◆ **Task to complete**:
Go through the data and copy each line that holds "chevron".

[Start of section]

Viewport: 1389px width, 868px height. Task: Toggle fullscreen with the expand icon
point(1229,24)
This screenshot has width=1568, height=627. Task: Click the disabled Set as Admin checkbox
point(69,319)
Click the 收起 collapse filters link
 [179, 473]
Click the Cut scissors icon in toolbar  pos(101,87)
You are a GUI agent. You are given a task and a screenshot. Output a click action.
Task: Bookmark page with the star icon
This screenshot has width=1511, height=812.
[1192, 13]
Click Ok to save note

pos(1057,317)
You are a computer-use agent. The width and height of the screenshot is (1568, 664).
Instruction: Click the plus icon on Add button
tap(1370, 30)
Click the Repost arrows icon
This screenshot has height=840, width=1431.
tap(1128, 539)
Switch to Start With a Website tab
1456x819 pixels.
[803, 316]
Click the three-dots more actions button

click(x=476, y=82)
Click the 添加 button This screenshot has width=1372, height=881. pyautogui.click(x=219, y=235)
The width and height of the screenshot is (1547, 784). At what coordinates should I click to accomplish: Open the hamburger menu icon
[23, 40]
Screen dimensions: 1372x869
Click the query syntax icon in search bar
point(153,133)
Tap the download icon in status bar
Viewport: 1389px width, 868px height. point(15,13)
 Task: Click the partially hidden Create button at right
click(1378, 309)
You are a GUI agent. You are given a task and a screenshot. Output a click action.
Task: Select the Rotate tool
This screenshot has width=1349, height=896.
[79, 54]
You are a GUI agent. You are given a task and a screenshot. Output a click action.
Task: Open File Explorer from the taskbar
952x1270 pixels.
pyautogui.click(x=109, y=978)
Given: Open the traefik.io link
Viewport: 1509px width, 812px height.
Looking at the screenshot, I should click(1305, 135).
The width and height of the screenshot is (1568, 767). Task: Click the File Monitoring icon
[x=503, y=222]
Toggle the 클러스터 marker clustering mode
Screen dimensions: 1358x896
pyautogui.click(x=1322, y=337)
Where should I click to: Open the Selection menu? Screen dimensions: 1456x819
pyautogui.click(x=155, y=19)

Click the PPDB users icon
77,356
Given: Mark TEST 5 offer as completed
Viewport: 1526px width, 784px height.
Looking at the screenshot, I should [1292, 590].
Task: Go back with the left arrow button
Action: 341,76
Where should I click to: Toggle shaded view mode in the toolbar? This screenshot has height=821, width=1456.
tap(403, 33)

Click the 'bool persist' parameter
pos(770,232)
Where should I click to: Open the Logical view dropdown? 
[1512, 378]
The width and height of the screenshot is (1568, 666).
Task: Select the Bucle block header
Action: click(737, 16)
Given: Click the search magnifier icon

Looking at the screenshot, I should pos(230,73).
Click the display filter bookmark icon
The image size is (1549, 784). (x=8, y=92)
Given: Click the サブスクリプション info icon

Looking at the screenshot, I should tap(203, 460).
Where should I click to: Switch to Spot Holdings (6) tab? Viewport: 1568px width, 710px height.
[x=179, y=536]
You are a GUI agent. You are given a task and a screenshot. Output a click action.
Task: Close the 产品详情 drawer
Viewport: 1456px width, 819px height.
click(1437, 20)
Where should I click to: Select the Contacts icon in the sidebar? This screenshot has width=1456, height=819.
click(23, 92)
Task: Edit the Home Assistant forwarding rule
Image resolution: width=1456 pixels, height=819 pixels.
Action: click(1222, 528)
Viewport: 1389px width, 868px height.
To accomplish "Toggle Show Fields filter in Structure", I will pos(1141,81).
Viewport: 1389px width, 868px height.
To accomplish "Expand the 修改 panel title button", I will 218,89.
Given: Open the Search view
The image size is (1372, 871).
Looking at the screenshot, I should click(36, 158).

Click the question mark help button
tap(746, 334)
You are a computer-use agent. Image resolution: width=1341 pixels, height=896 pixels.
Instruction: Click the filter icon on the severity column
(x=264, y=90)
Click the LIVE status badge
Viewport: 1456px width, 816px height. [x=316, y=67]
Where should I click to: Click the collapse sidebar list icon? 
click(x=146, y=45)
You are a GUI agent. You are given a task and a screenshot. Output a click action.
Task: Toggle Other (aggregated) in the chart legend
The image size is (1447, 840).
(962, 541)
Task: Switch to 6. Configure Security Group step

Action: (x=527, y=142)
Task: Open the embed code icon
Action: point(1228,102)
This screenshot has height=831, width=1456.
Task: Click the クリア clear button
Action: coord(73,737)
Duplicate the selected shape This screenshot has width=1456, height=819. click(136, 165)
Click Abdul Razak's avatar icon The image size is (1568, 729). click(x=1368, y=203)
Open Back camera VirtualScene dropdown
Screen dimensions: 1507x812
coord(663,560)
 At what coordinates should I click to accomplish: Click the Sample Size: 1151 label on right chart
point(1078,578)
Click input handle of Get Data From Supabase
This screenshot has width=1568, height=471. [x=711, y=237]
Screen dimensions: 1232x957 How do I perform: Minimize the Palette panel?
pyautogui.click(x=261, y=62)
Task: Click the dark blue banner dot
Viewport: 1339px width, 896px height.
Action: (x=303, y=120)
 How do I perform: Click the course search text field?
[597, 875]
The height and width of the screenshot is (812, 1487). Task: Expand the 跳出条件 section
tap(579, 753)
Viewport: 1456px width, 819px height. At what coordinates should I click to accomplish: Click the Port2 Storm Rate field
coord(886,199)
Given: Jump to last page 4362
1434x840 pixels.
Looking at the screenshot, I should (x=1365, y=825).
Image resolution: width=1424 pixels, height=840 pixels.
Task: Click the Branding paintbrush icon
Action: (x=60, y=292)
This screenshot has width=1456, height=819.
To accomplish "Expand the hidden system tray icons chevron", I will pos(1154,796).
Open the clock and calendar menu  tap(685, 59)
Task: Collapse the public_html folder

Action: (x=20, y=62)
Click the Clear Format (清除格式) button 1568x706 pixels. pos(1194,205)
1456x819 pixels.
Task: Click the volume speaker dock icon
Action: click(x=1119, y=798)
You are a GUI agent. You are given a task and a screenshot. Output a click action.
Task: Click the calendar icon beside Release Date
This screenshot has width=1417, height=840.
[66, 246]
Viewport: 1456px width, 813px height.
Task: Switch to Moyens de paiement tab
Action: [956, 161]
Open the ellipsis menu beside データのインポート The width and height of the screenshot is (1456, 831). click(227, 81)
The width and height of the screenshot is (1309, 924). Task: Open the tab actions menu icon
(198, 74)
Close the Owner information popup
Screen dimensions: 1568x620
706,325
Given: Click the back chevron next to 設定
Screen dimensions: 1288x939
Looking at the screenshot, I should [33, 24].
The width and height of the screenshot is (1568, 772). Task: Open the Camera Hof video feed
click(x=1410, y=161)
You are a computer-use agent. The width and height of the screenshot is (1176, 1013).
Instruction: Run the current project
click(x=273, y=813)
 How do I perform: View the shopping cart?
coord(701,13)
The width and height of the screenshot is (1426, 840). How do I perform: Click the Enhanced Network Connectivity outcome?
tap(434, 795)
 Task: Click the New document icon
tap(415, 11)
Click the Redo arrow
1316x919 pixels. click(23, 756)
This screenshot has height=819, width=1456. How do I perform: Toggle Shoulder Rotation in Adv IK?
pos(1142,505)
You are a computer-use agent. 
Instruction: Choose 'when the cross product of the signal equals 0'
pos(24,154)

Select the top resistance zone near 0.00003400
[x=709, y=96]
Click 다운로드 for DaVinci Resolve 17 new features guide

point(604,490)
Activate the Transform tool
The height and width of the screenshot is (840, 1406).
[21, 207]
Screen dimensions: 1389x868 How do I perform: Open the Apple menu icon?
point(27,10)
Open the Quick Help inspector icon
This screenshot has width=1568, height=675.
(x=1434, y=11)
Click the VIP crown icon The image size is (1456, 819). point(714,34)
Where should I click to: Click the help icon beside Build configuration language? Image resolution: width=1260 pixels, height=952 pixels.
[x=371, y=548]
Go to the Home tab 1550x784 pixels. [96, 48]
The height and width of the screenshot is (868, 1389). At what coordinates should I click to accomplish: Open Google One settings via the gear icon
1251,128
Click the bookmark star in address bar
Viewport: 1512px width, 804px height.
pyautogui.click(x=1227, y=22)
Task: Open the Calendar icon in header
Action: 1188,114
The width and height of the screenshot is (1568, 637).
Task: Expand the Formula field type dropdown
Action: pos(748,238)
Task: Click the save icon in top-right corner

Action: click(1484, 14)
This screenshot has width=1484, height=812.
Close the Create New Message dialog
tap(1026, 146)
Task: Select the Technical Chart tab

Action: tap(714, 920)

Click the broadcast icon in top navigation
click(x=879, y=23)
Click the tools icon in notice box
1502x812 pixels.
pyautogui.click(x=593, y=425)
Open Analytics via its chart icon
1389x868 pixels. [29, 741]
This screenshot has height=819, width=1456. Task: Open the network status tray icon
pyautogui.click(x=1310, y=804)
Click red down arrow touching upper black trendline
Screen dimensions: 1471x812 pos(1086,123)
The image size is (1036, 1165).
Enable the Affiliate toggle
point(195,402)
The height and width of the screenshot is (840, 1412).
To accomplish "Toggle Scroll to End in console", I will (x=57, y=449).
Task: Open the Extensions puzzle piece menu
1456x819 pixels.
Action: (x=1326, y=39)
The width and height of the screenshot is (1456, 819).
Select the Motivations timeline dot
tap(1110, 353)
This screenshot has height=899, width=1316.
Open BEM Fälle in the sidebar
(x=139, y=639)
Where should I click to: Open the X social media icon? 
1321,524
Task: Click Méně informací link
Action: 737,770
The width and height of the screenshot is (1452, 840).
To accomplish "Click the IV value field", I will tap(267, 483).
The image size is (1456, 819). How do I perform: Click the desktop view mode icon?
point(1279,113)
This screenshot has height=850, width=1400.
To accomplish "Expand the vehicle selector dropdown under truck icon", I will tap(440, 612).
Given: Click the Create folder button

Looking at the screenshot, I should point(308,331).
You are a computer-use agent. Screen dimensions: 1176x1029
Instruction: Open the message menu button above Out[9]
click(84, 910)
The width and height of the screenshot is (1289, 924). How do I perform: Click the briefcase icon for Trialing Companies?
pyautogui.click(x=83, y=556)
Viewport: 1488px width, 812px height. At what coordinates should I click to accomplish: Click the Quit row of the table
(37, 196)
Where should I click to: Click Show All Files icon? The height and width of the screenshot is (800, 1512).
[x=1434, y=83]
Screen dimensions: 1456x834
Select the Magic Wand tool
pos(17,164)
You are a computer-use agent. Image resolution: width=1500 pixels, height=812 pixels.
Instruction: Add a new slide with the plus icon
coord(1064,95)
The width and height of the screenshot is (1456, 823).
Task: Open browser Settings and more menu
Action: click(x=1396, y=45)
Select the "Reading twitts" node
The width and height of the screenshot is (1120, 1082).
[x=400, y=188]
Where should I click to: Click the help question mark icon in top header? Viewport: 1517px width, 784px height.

[End of section]

◆ **Output below**:
To accomplish "Expand the hidden system tray icons chevron", I will pos(1154,796).
Given: Click the back chevron next to 設定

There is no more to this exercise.